(RECORD EXTRACTS Opens)

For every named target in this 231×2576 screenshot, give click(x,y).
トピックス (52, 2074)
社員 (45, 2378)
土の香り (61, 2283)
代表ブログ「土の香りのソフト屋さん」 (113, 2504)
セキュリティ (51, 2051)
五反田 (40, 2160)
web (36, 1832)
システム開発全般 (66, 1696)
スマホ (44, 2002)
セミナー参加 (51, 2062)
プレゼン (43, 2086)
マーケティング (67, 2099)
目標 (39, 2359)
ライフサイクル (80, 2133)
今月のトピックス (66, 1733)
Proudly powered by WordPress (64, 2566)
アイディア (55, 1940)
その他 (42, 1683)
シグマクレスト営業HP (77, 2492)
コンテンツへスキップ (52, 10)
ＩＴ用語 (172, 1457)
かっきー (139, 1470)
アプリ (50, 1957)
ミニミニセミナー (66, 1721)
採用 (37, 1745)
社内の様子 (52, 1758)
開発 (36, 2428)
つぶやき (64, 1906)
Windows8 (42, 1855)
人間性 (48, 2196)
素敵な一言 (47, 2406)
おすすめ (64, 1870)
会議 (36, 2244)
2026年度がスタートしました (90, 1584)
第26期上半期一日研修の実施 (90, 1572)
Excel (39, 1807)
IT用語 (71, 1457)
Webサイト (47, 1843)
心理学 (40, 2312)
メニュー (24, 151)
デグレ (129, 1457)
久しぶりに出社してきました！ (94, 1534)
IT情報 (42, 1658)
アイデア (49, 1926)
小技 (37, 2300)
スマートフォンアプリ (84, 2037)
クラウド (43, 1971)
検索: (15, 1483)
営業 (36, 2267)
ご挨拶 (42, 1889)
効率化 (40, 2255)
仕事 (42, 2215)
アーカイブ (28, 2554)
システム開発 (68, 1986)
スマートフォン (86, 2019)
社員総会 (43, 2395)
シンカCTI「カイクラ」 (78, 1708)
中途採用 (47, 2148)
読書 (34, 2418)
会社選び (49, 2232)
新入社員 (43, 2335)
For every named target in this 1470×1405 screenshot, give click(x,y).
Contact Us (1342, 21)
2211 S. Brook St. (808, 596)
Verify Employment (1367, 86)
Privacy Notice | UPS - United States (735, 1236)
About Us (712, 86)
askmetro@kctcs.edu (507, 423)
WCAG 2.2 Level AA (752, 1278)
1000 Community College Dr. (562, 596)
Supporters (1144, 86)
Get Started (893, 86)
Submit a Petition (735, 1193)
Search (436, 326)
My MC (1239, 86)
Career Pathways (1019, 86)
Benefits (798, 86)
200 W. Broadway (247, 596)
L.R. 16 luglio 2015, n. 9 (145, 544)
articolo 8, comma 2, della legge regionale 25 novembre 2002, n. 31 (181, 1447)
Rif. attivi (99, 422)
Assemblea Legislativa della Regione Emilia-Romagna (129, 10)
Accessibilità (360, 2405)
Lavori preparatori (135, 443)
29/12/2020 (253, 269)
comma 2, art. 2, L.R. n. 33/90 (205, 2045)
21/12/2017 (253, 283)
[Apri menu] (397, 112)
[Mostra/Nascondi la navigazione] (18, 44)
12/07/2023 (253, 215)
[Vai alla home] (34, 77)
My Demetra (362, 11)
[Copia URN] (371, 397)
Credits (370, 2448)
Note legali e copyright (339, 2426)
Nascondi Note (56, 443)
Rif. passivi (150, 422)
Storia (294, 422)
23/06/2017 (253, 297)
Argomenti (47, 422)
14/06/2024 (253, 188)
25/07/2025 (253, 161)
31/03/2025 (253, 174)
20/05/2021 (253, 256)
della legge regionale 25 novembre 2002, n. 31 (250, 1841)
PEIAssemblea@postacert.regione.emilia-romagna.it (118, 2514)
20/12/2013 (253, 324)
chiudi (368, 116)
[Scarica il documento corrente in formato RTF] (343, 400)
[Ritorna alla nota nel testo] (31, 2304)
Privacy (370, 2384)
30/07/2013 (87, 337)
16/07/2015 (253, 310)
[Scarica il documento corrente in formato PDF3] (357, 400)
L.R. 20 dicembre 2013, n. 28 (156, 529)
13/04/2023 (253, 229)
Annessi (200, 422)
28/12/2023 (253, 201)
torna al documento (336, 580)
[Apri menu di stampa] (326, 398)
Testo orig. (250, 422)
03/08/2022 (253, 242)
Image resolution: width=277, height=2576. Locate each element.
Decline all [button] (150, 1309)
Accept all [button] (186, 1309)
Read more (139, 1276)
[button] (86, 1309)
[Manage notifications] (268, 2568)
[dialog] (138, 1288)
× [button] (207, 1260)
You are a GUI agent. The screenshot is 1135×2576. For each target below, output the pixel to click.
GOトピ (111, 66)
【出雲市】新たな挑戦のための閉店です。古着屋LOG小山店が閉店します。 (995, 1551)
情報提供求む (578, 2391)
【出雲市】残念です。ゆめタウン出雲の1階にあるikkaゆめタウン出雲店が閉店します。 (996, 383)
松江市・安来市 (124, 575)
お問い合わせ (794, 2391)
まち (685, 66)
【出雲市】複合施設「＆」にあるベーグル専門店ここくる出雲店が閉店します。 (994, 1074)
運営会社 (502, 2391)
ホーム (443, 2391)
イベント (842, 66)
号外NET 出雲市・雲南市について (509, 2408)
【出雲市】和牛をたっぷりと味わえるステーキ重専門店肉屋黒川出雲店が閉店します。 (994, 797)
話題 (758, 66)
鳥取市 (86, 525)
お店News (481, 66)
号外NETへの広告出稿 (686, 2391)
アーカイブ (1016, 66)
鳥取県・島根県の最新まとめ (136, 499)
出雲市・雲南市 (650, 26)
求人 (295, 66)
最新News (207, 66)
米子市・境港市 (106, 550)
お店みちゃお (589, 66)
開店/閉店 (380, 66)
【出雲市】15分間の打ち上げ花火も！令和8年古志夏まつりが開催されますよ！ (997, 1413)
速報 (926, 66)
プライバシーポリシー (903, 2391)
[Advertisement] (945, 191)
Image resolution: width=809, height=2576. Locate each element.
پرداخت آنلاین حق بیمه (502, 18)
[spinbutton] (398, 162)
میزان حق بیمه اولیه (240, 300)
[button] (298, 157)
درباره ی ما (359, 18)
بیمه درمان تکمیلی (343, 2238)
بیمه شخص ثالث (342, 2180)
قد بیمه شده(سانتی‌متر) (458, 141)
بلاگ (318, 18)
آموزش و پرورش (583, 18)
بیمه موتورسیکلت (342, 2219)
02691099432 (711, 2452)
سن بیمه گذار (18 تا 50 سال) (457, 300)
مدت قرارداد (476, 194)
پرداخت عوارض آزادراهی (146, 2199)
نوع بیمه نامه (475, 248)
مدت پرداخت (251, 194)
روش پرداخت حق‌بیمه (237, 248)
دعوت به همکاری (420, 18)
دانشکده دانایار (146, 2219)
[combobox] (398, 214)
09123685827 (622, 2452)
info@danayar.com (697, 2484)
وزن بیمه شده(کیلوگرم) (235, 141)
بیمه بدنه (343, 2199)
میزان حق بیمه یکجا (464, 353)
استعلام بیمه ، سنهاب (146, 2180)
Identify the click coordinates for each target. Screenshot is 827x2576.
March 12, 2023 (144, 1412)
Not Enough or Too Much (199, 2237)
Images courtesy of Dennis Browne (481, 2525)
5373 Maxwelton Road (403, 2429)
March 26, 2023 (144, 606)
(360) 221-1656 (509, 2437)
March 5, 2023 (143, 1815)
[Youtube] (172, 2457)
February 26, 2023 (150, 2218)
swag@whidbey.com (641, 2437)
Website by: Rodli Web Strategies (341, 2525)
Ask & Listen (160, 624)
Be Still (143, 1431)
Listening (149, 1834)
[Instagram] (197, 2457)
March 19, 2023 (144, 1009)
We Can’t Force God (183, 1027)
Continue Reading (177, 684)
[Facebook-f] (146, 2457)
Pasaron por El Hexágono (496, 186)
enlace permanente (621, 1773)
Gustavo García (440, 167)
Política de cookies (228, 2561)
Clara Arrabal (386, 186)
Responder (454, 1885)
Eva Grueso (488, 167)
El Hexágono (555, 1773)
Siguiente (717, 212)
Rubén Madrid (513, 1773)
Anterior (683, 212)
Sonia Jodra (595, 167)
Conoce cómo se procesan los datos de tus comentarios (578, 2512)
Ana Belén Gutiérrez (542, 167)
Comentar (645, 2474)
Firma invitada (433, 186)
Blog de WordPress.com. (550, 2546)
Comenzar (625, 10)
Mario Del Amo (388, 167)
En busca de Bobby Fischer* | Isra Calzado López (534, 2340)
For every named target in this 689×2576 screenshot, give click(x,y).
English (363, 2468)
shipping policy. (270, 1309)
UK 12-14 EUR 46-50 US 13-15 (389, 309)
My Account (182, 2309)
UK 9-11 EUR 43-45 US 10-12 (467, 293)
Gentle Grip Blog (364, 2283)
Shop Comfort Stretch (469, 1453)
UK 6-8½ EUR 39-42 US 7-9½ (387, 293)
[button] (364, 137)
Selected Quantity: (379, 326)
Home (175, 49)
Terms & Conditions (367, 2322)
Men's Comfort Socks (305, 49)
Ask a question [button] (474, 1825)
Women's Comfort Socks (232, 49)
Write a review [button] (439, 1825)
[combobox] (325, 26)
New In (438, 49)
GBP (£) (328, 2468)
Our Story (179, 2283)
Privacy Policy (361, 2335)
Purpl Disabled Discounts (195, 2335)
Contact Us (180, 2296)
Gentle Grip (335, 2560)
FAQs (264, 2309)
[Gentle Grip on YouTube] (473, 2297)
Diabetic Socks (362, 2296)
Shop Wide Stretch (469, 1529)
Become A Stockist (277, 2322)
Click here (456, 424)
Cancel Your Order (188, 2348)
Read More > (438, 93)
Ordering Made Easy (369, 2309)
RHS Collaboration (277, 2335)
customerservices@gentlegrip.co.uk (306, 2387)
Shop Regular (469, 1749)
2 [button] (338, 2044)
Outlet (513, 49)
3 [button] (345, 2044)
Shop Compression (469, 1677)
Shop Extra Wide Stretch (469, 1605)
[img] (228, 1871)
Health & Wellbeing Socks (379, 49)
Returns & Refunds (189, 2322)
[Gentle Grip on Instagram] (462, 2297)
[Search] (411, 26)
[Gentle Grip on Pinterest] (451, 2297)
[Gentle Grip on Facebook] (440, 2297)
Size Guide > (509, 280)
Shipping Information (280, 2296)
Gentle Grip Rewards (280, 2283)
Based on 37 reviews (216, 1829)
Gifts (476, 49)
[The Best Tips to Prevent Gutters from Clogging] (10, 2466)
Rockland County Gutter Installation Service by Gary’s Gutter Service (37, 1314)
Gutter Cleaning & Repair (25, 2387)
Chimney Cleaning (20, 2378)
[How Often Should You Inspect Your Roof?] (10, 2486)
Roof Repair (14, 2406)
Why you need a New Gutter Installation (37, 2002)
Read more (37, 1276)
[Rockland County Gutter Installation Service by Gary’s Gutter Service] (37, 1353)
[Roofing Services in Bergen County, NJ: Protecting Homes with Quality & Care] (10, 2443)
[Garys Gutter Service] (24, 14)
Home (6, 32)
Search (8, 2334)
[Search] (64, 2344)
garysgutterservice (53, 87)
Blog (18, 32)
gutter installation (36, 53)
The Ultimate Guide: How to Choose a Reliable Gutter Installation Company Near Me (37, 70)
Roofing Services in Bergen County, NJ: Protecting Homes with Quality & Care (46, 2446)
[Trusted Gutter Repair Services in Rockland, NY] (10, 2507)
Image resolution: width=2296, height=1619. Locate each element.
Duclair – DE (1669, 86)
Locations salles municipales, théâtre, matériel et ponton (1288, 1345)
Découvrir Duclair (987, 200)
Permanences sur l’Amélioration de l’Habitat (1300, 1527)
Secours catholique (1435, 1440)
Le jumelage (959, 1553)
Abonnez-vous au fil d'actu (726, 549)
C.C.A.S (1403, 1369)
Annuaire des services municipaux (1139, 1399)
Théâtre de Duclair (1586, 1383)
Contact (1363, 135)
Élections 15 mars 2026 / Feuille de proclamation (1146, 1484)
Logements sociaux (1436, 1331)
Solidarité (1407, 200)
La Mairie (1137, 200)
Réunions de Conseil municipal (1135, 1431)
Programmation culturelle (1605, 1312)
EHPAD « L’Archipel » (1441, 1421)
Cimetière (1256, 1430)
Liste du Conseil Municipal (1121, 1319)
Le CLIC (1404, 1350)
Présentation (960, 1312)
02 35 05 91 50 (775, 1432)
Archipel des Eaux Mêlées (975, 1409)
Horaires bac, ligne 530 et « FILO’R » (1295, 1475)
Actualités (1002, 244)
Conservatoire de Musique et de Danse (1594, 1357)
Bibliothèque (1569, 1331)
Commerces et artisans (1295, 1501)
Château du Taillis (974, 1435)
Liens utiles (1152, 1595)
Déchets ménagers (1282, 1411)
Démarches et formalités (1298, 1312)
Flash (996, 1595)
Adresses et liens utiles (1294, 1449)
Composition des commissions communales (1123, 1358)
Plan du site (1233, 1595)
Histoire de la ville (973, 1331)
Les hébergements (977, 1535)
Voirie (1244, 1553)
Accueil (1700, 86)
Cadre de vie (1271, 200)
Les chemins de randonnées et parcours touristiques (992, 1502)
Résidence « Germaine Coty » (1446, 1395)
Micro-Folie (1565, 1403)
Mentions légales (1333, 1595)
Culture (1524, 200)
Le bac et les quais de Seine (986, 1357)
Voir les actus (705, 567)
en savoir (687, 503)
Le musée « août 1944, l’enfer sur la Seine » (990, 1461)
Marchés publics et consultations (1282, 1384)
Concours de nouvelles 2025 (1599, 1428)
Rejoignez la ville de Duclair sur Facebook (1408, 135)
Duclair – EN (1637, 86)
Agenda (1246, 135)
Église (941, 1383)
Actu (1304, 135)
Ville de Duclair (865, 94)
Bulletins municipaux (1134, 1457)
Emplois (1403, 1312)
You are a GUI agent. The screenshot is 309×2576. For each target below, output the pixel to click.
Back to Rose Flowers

(RECORD EXTRACTS Closes)

TASK REQUIREMENTS.
Please find every line in the records above that holds the word "della" and copy it.

OUTPUT OF THE TASK.
articolo 8, comma 2, della legge regionale 25 novembre 2002, n. 31 (181, 1447)
Assemblea Legislativa della Regione Emilia-Romagna (129, 10)
della legge regionale 25 novembre 2002, n. 31 (250, 1841)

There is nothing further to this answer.